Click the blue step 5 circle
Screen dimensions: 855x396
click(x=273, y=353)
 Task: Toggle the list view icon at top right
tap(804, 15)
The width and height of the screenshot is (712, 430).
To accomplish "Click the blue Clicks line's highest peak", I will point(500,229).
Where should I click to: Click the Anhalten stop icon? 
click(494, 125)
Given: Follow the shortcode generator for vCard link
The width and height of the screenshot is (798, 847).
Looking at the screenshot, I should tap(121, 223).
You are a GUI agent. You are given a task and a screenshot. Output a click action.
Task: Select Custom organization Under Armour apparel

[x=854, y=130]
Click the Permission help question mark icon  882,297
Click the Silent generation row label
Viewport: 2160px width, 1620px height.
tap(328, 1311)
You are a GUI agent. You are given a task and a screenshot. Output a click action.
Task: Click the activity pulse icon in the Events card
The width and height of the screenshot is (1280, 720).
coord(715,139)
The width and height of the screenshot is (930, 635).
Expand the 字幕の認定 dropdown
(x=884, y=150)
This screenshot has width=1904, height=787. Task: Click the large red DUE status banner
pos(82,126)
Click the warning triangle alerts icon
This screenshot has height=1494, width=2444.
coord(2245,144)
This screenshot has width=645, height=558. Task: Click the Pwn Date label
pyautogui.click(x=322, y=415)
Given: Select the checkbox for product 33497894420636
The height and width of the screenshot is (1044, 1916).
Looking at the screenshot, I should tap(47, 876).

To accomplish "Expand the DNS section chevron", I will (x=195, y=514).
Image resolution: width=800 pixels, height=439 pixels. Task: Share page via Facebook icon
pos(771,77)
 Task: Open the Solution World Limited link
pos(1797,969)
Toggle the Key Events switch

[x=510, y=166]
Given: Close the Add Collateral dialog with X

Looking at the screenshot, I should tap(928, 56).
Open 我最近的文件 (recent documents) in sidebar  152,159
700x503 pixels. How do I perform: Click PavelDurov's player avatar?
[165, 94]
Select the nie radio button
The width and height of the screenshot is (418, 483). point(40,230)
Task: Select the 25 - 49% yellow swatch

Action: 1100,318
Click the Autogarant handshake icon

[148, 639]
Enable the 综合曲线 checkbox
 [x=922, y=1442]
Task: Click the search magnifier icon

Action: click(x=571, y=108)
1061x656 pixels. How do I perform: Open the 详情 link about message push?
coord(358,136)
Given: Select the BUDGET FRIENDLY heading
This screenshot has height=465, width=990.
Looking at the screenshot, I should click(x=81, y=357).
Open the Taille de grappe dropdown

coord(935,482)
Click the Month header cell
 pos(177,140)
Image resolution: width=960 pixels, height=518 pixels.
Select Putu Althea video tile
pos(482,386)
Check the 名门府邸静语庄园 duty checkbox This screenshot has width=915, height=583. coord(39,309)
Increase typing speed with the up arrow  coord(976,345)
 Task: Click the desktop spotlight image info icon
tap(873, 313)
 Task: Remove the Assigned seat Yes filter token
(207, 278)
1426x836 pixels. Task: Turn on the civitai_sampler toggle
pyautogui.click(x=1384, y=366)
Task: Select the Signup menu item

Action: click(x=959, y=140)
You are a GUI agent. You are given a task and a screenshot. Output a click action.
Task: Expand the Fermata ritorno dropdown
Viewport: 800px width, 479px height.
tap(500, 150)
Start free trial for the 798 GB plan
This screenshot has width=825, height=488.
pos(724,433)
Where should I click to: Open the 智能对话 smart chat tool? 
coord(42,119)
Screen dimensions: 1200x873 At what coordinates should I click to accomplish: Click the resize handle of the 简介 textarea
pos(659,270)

══════

## ACTION ITEM
Go over the records above and tally each line that includes "blue". Give the total by itself.

## WORKED SOLUTION
2